**What you should do:**
From the first line through the line containing "Viewport: 583px width, 338px height.", transcribe the records exactly and include no other lines.

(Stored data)

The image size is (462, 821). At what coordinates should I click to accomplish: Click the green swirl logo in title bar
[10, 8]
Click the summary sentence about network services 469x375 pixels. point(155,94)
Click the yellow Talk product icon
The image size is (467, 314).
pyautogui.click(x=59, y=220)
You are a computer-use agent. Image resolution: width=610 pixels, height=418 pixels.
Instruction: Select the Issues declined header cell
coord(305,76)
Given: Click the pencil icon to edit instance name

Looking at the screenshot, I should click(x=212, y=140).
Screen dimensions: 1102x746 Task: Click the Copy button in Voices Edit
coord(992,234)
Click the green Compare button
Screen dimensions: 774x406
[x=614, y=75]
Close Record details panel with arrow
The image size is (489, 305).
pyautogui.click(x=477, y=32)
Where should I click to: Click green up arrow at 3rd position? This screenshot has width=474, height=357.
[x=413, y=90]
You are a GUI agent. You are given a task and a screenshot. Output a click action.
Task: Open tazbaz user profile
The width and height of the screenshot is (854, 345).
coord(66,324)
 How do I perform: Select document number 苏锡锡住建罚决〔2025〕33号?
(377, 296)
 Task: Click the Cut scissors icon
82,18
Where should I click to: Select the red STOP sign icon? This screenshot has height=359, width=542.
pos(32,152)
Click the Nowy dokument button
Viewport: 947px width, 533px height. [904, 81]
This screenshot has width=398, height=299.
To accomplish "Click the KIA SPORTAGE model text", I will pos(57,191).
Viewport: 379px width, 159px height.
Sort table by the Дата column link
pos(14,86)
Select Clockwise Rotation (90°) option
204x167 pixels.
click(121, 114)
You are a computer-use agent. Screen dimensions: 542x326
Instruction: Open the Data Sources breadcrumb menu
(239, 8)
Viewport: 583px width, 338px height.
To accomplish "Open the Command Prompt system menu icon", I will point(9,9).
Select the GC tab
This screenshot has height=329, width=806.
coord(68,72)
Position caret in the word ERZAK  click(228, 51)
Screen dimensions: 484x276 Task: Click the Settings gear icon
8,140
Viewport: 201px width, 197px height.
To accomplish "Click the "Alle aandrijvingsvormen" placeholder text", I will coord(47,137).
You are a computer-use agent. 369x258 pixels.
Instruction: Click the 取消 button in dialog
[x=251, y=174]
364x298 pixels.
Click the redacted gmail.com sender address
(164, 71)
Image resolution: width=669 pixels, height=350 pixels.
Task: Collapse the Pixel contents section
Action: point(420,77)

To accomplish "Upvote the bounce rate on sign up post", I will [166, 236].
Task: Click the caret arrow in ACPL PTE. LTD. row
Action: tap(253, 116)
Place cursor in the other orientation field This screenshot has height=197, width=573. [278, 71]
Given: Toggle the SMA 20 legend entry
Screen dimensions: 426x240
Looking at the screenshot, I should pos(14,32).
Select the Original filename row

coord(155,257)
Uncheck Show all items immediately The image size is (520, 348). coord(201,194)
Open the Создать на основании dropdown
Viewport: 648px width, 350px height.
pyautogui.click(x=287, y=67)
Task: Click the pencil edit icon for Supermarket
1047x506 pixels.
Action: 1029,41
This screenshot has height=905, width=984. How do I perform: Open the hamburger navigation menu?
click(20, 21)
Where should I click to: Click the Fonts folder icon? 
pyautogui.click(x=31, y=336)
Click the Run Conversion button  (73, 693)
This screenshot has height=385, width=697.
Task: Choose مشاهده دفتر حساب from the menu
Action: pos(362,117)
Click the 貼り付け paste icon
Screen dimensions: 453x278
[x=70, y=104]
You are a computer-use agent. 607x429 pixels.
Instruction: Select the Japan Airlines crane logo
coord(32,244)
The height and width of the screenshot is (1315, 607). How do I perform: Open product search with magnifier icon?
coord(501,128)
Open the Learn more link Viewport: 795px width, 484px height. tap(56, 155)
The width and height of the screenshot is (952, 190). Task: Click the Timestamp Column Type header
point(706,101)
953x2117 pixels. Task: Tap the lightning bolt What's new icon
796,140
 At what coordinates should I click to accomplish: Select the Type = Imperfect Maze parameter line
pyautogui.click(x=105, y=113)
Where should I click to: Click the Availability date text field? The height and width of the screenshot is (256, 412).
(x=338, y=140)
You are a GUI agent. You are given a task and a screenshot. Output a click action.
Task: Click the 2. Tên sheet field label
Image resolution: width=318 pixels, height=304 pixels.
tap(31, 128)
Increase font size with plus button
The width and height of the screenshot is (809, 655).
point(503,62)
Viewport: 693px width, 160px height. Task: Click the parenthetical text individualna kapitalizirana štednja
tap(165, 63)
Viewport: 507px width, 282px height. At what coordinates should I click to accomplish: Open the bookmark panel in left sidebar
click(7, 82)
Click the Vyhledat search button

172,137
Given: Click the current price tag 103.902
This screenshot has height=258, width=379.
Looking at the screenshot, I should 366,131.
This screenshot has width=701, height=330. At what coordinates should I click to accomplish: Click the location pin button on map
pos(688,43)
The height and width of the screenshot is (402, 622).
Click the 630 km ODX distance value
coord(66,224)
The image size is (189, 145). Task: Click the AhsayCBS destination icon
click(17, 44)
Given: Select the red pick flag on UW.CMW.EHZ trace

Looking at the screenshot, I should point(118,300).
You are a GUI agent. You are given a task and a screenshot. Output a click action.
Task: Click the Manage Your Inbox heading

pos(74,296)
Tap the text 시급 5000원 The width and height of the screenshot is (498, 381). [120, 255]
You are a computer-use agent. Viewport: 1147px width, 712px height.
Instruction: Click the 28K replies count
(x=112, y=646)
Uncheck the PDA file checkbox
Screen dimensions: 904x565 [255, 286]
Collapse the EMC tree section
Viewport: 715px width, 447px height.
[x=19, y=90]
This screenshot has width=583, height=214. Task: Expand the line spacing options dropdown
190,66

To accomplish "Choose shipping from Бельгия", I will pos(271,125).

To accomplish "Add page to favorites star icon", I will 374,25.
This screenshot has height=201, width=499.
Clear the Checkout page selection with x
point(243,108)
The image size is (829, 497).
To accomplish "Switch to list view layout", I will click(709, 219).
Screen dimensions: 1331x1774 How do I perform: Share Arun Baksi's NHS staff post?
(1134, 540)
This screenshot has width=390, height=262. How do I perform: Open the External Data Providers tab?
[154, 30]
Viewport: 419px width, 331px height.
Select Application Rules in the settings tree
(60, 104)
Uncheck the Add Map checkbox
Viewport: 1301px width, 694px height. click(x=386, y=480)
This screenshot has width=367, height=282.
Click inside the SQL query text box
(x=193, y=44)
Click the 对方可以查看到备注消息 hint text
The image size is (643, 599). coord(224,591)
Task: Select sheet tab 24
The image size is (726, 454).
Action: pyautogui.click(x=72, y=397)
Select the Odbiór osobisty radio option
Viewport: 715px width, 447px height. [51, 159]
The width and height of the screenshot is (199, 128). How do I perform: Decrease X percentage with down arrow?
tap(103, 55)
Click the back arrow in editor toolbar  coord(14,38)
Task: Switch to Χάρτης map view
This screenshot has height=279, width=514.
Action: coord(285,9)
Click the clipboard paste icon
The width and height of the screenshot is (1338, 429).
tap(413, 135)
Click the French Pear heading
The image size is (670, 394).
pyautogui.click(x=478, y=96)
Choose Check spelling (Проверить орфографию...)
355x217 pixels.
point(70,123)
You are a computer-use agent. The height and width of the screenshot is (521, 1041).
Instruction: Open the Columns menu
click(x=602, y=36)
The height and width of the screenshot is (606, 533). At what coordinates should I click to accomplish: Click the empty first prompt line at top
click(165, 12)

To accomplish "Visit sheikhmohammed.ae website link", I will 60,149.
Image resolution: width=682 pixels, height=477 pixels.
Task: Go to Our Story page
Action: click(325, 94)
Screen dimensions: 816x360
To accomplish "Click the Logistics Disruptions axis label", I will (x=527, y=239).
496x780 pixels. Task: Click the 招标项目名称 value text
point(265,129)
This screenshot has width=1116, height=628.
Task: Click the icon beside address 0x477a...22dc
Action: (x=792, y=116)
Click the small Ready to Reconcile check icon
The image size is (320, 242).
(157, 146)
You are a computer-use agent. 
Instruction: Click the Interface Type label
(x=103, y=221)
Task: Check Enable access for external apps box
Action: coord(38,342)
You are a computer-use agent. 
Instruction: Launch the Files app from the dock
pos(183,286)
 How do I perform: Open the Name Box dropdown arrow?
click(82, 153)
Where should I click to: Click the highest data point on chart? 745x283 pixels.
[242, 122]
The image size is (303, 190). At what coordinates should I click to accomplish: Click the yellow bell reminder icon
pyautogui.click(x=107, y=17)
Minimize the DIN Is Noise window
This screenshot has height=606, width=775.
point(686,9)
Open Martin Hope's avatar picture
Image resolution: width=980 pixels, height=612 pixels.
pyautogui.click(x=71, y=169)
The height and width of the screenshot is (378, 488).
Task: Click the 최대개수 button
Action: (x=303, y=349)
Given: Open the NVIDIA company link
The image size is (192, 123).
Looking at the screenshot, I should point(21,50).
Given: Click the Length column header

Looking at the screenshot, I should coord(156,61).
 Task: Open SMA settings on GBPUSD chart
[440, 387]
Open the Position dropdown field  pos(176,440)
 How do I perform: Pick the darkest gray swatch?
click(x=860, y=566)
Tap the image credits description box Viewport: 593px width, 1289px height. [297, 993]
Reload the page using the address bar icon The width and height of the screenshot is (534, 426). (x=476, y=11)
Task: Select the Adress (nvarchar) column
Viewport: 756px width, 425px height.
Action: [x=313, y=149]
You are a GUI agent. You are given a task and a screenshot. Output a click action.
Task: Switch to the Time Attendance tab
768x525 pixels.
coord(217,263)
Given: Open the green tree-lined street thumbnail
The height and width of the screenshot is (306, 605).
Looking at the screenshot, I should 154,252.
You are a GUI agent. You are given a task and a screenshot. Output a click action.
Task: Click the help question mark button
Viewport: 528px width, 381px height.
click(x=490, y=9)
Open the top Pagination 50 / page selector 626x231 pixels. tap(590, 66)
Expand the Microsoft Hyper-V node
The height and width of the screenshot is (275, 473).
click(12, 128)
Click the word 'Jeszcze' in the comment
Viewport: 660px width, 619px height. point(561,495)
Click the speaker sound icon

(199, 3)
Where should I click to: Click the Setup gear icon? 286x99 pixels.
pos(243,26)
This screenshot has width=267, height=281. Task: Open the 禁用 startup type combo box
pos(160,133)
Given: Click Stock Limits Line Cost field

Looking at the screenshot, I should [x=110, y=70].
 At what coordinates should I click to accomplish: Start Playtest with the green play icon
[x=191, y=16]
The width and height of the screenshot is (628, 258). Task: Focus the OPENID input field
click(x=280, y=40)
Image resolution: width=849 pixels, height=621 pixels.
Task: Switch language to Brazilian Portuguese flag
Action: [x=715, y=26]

**Response:**
The image size is (462, 821). At what coordinates should I click to accomplish: Click the green swirl logo in title bar
[10, 8]
Click the summary sentence about network services 469x375 pixels. point(155,94)
Click the yellow Talk product icon
The image size is (467, 314).
pyautogui.click(x=59, y=220)
You are a computer-use agent. Image resolution: width=610 pixels, height=418 pixels.
Instruction: Select the Issues declined header cell
coord(305,76)
Given: Click the pencil icon to edit instance name

Looking at the screenshot, I should click(x=212, y=140).
Screen dimensions: 1102x746 Task: Click the Copy button in Voices Edit
coord(992,234)
Click the green Compare button
Screen dimensions: 774x406
[x=614, y=75]
Close Record details panel with arrow
The image size is (489, 305).
pyautogui.click(x=477, y=32)
Where should I click to: Click green up arrow at 3rd position? This screenshot has width=474, height=357.
[x=413, y=90]
You are a GUI agent. You are given a task and a screenshot. Output a click action.
Task: Open tazbaz user profile
The width and height of the screenshot is (854, 345).
coord(66,324)
 How do I perform: Select document number 苏锡锡住建罚决〔2025〕33号?
(377, 296)
 Task: Click the Cut scissors icon
82,18
Where should I click to: Select the red STOP sign icon? This screenshot has height=359, width=542.
pos(32,152)
Click the Nowy dokument button
Viewport: 947px width, 533px height. [904, 81]
This screenshot has width=398, height=299.
To accomplish "Click the KIA SPORTAGE model text", I will pos(57,191).
Viewport: 379px width, 159px height.
Sort table by the Дата column link
pos(14,86)
Select Clockwise Rotation (90°) option
204x167 pixels.
click(121, 114)
You are a computer-use agent. Screen dimensions: 542x326
Instruction: Open the Data Sources breadcrumb menu
(239, 8)
Viewport: 583px width, 338px height.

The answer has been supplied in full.